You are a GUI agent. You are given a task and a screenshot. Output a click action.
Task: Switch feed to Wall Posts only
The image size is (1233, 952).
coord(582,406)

=-=-=

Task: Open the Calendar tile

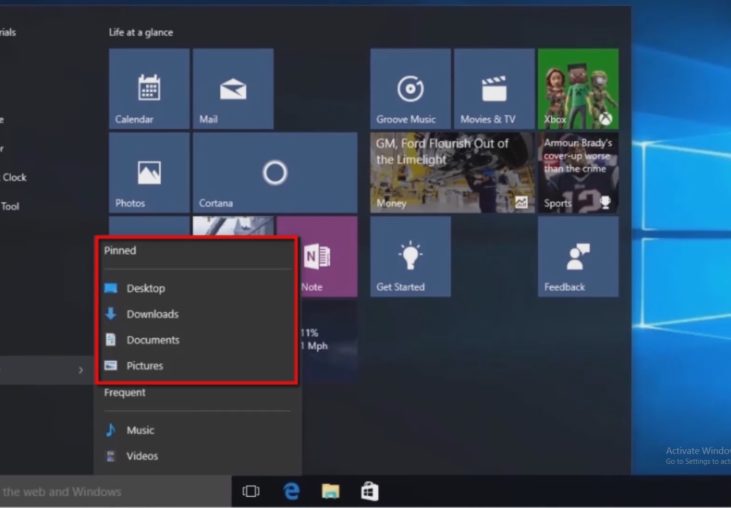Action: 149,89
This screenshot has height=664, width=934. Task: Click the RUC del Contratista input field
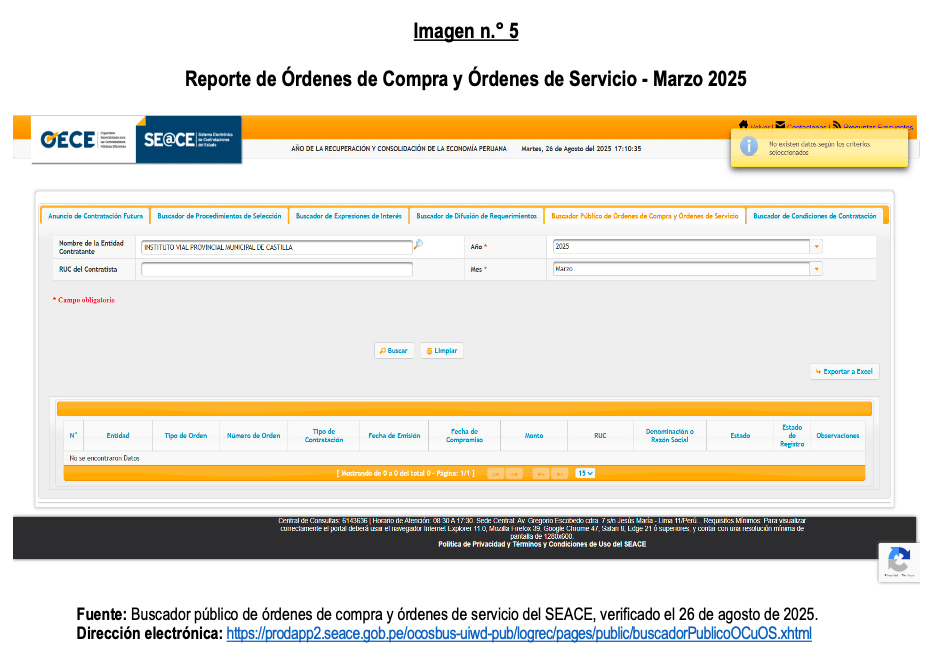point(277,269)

=-=-=

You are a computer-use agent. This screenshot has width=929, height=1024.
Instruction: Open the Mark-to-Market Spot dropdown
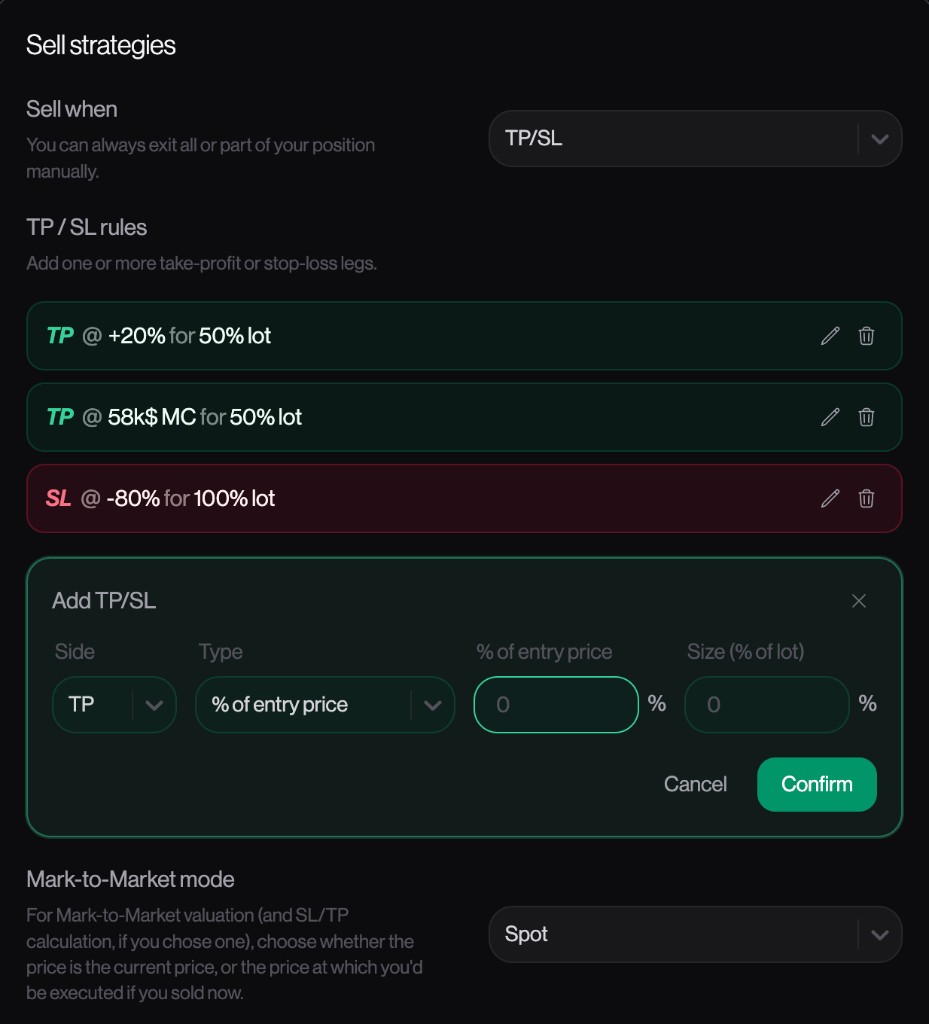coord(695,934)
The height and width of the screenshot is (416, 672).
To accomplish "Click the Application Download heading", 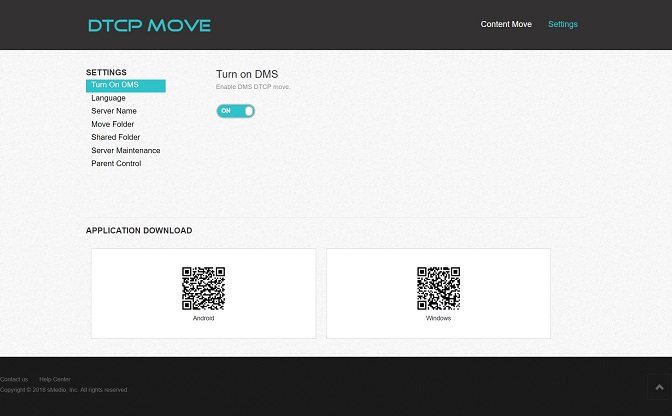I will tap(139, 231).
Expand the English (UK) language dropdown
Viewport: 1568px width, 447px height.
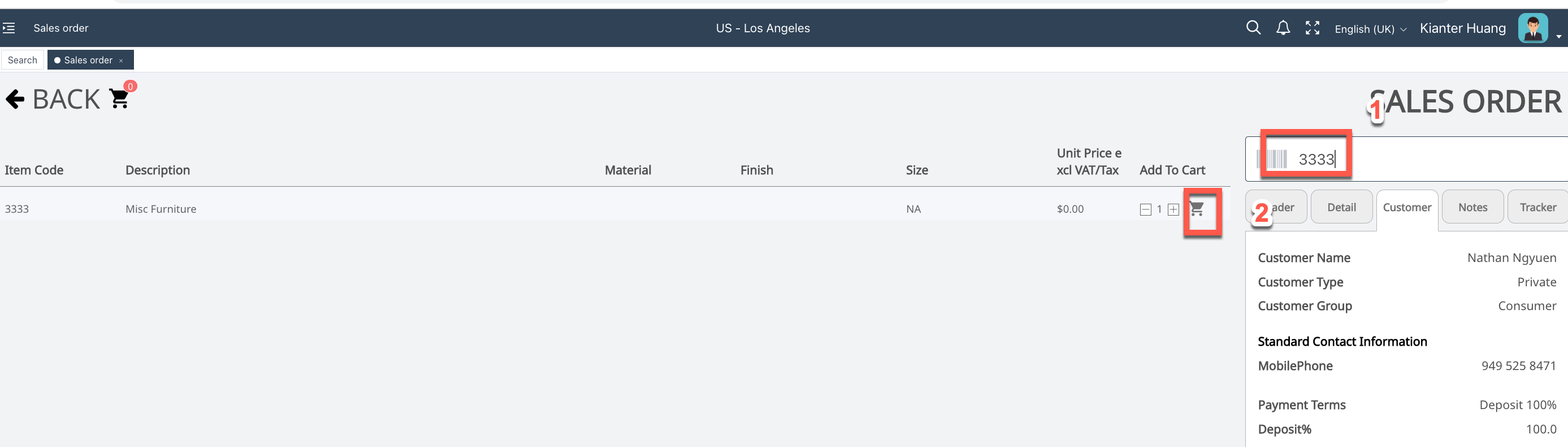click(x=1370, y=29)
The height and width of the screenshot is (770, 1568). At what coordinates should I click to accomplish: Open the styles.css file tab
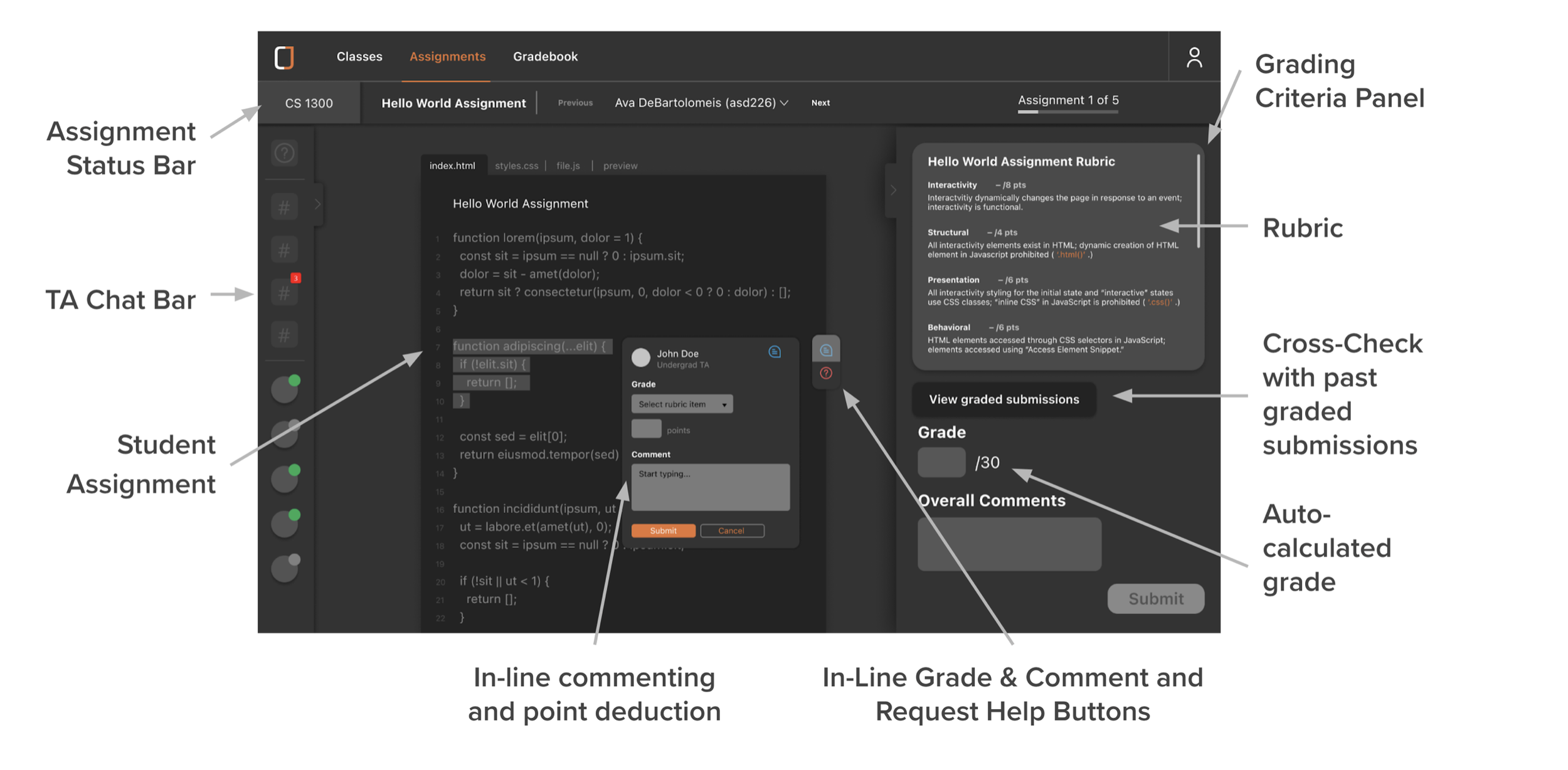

=-=-=

**Stated task:** Reproduce the records from the line with "This screenshot has height=664, width=934." up to and including the line with "point(277,269)", keeping the requests and scaling every click coordinate in the answers by 2.35, rounded to whole numbers with halves rounded up. Give only those lines and leave the pictures out.

**Worked solution:**
This screenshot has height=664, width=934. Task: Click the RUC del Contratista input field
point(651,632)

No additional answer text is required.